In The Six Pillars of Honest Politics, a foundation is established, then tested and applied variously, and as I arrive at the end of the book, I take Occam’s razor (“reduce needless redundancies”) to state and federal law. In my home state of Connecticut, I simplified 17,000 pages of the Constitution and statutory laws to 33 pages; with the U.S. Constitution and U.S. Legal Code, I simplified them from 48,000 pages to 25 pages. It was simply a matter of getting rid of multiplied distrust, and returning to simplicity and trust as protected by minimal but firm checks and balances.

In the matter of state business regulation, I boiled it down to a few sentences. There would be only three types of legal contract:

  • The “simple open contract” is 50 words or less;
  • The “regular open contract” is 51-300 words; and
  • The “closed contract” is 301 or more words.

The law would only require that all legal contracts be specified as to which type they are.

It is very hard to lie in less than 50 words, and thus the marketplace would drive businesses to do the “simple open contract” perhaps 90 percent of the time. The “regular open contract” is suitable for more details in certain cases, and the “closed” contract is suitable for large business deals where lawyers and accountants are represented on both sides.

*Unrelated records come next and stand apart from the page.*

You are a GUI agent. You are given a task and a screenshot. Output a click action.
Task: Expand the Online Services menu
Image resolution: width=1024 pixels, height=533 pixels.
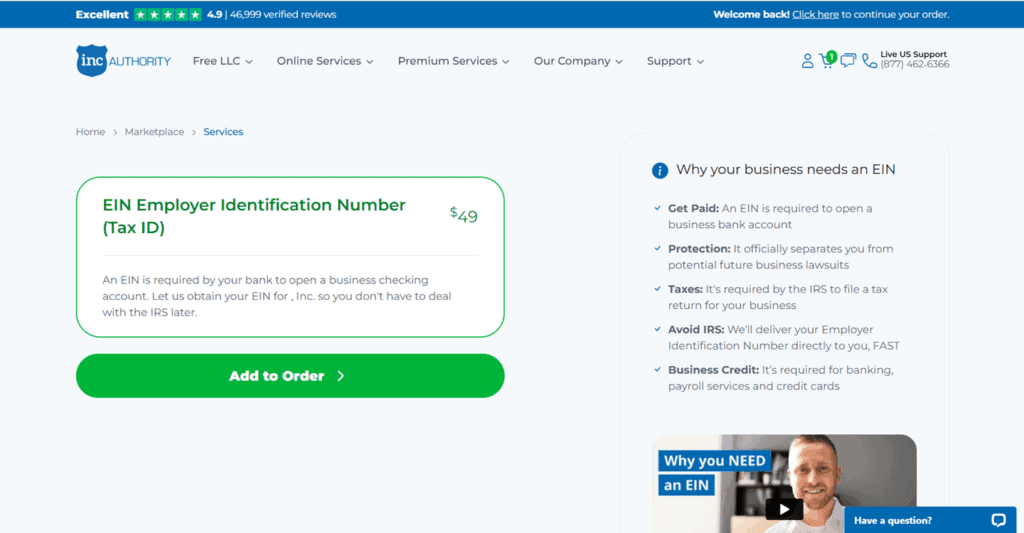coord(325,61)
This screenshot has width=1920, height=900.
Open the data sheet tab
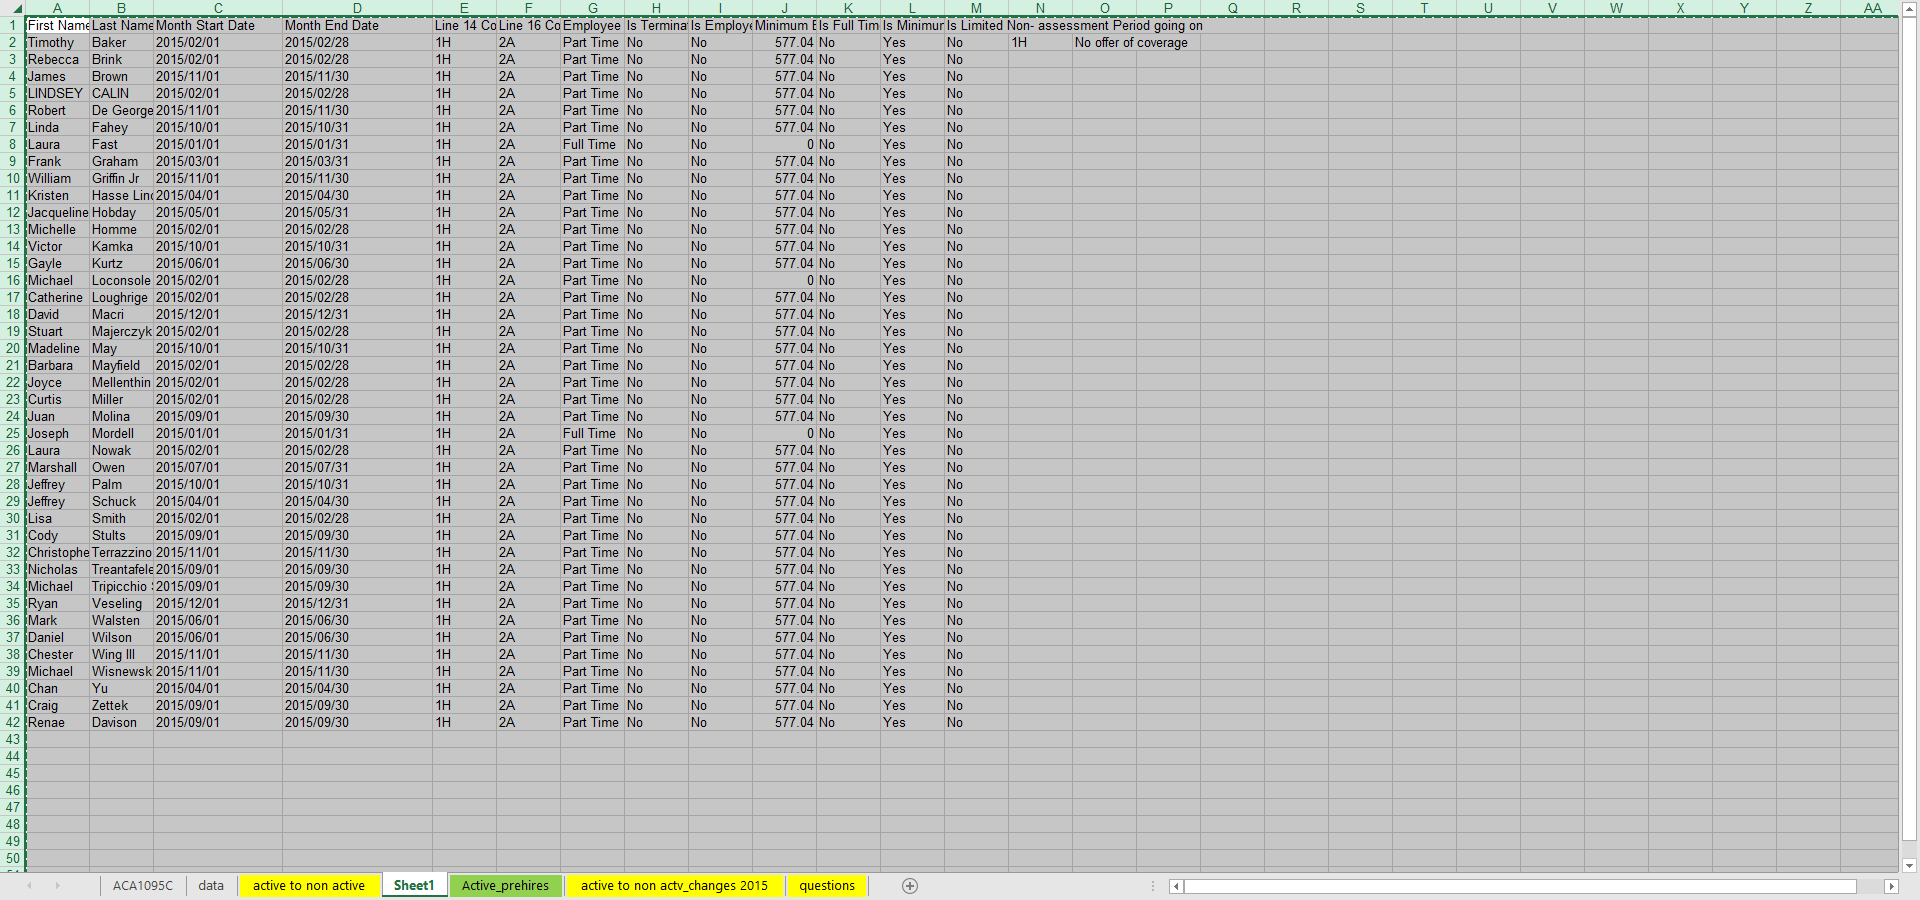(211, 886)
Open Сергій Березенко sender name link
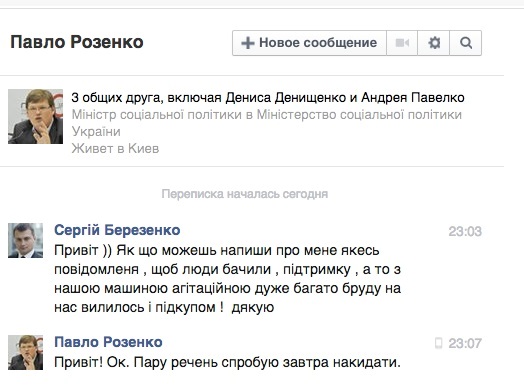This screenshot has height=388, width=524. [x=117, y=230]
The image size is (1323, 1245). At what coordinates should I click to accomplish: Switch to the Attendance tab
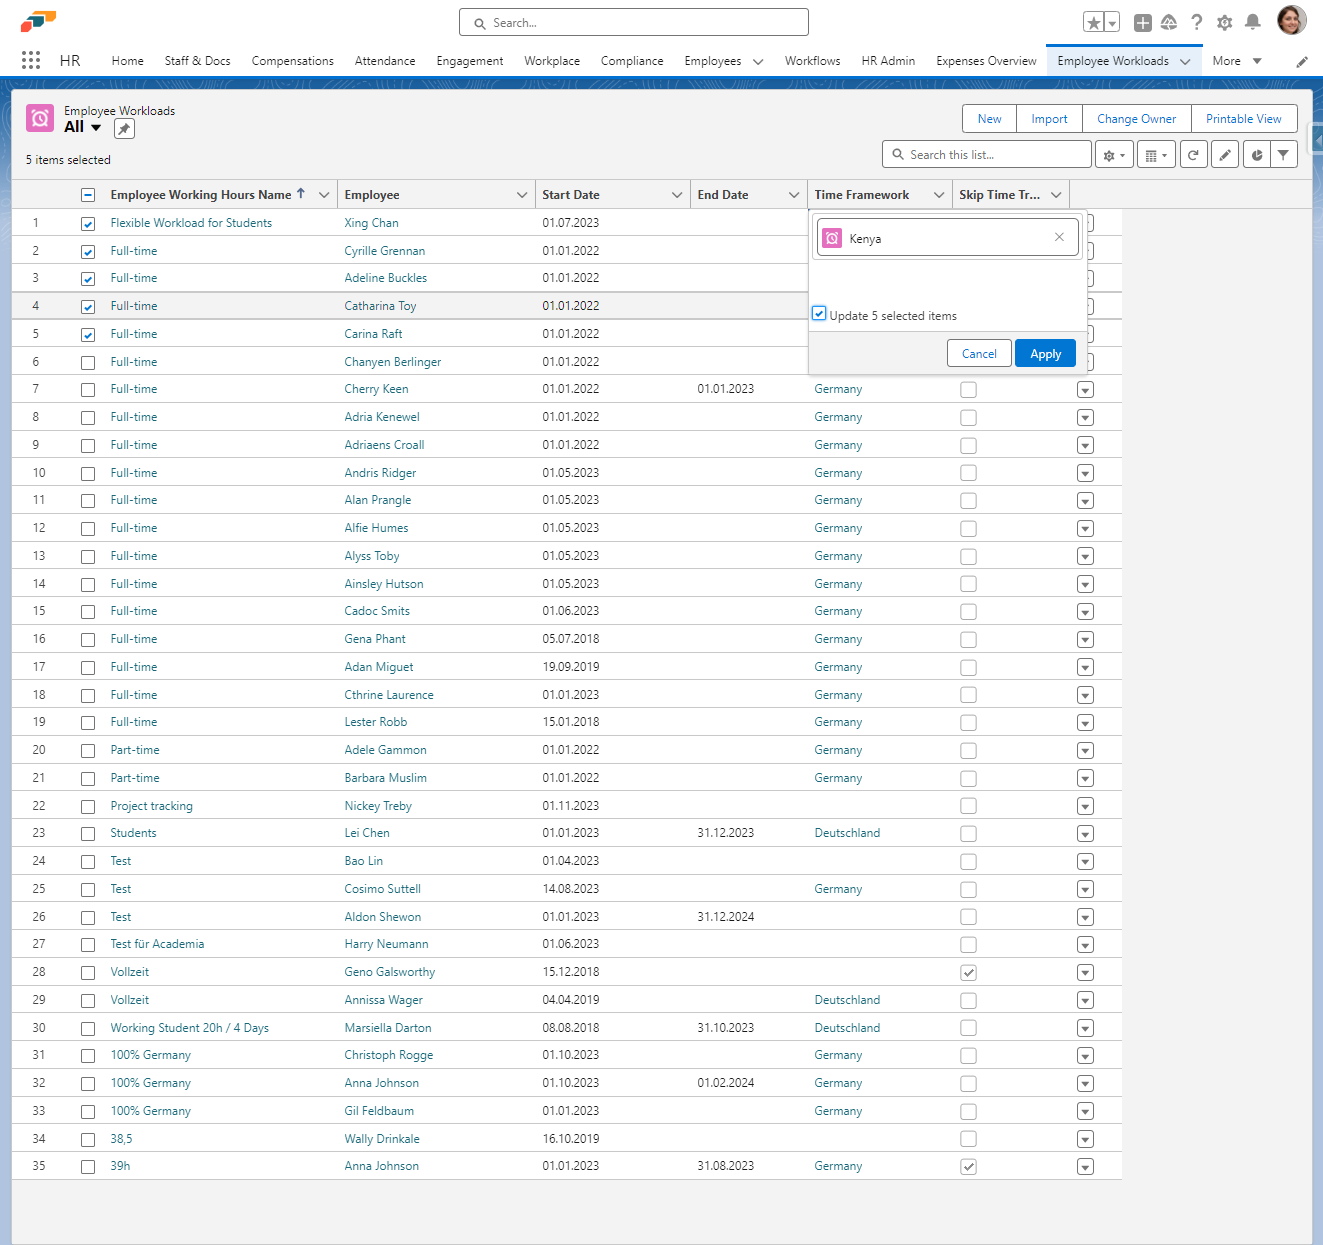click(x=384, y=61)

If we think about it, and imagine every contract we ever sign, from credit cards to cell phones to used cars to property leases to stock sales, we would not be in the mess we are today if such a law had been the norm. The dishonesty of top-down government and top-down business would be overcome quite largely. Burdensome government bureaucracy would disappear, and the marketplace would explode with new jobs. If one state made this law, it would become a nationwide magnet for new businesses, and other states would then compete.

All that is needed are biblically accountable legislatures. And this means people in the legislatures who are biblically and constitutionally literate, who understand the etymology of economics and the nature of trust. The idea of the “simple contract” would have broad and eager support among the voting population.